И неважно, что они были студенческие, об экзаменах и общежитии. — Прежде чем ответить на вопрос, пойдите и подумайте: «Как держать ружье при ядрёном, простите, при ядерном взрыве?
» — Я уже подумала…
Ружье при ядрёном взрыве надо держать на вытянутых руках, чтобы расплавленный металл не капал на казенные сапоги. — Ну а вы, студентка Тьфусюкина, что будете делать, если во время практических занятий по гражданской обороне у вашего товарища пойдет кровь из носа?
— Это очень просто…
Немедленно наложу жгут на шею!
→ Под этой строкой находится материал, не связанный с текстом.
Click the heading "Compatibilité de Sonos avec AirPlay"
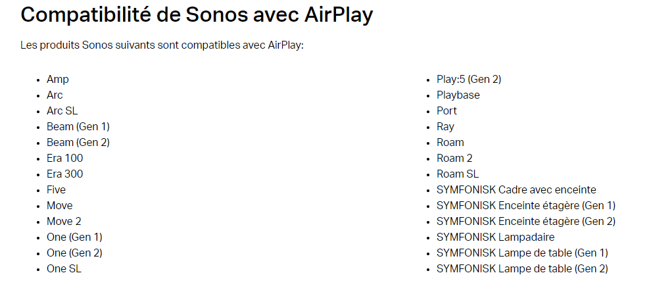The image size is (651, 296). click(x=197, y=15)
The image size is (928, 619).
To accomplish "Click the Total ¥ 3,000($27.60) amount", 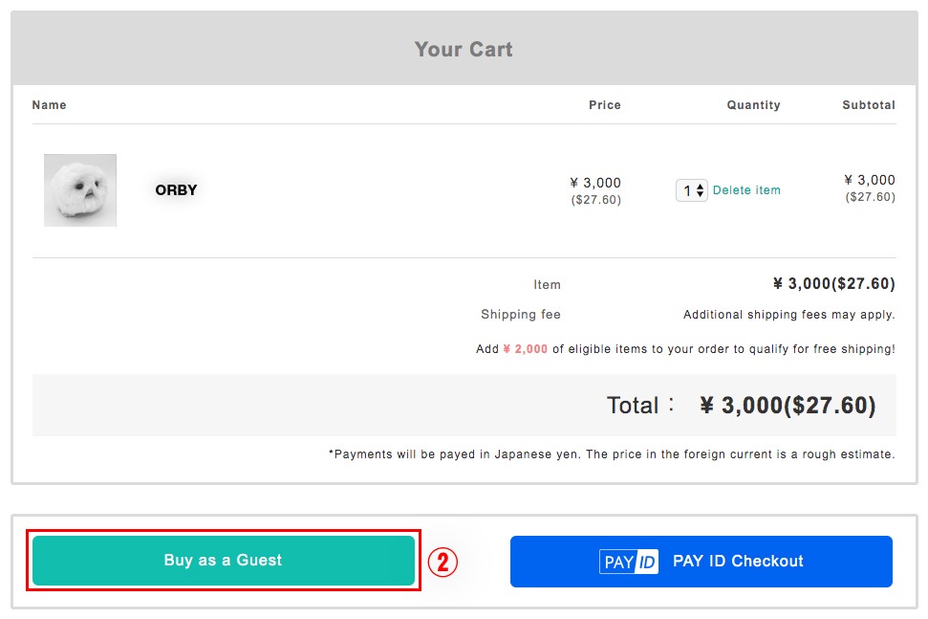I will (x=788, y=405).
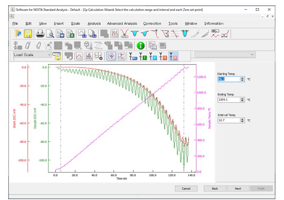Viewport: 284px width, 200px height.
Task: Toggle the Y-axis 3 orange button
Action: (x=162, y=56)
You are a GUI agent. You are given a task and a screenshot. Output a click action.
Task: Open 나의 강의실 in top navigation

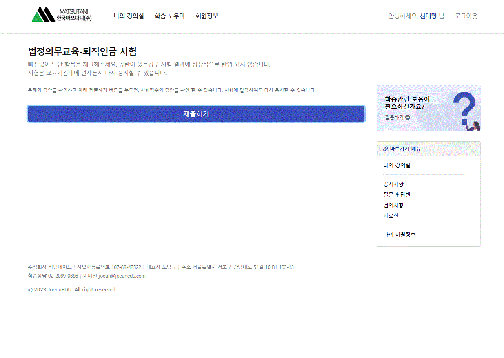click(129, 16)
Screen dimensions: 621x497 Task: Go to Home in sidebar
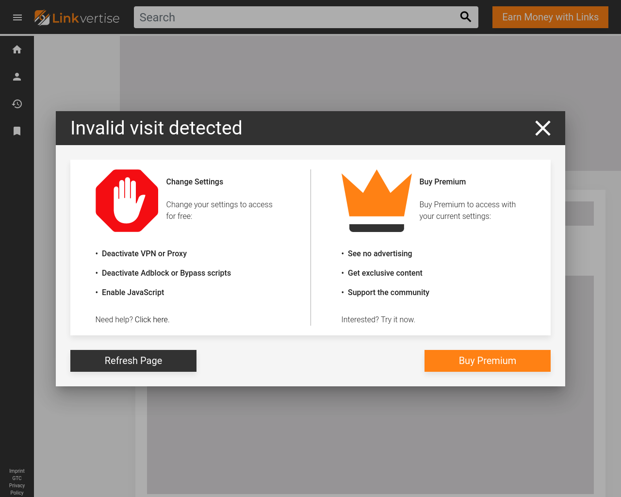click(x=17, y=50)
Когда в зале больше женщин, всегда смех громче, заливистее и задорнее.
Естественно, что на суконно-камвольном комбинате мужчин было значительно меньше. В зале все так радовались нашим шуткам, что мы вдруг осмелели.
И решили сыграть миниатюры, написанные несколько лет назад нашими авторами из сатирического самодеятельного коллектива «Телевизор». «Председатель приемной комиссии: «Итак, вы хотите участвовать в нашей художественной самодеятельности?
А что вы умеете делать?» Два молодых студента (хором): «Можем прочитать стихи про Муху-Цокотуху!
» — Ну что ж… Слушаем вас. — Муха-муха Цокотуха.
— Позолоченное брюхо. — Муха по полю пошла.
— Муха денежку нашла.
Председатель приемной комиссии: — Что вы читаете?! Вы сами-то понимаете?!
Да я… Да вы… Да вас из института надо за это отчислить! Муха-муха Цека — что? Цекатуха?!
Как вам не стыдно?
— Да мы… да мы… Мы этого не имели в виду. — Да? А далее?
Ну-ка повторите вторую строчку? — Позолоченное брюхо…
— (перебивает) Вы на кого намекаете?!
— Да нет, ни на кого…
— А третья строчка?
Давайте-давайте, не стесняйтесь? Ну? — Муха по полю пошла.
Муха денежку нашла…
Председатель приемной комиссии (перебивает): — Хотите сказать, что у нас на поля просто так много денег выброшено?!
» После концерта подошел секретарь местной комсомольской организации: — Однако вы ребята — что надо!
Судя по всему, ничего не боитесь.
Впрочем, у нас вам бояться нечего. Дальше нас редко кого ссылают.
А в книге отзывов, которой мы должны были «отчитаться» перед профкомом и парткомом, появилась первая запись: «Большое спасибо, ребята, вам за ваше прекрасное выступление, за душевные песни.
Молодцы!
Особое спасибо за ваш юмор!» И подпись: «Тюменские девчата».
Ранним утром мы уже подъезжали к Тобольску.
Когда начало светать, мы увидели по обе стороны железной дороги серые болота с серыми телеграфными столбами и сороками на проводах.
В низинах между чёрными, словно промокшими насквозь, перелесками скучно лежал туман. Но вот поднялось из тумана солнце, ударило своими лучами в купола, башни и белокаменные стены Тобольского кремля — величественный и неприступный, как путникам Древней Руси, показался он нам на далеком холме.
Повеселели с появлением солнца и краски в природе, повеселели и мы, прильнувшие к вагонным окнам, глядя на Иртыш, над которым монотонно застучал, вкатившись на гулкий мост, наш поезд.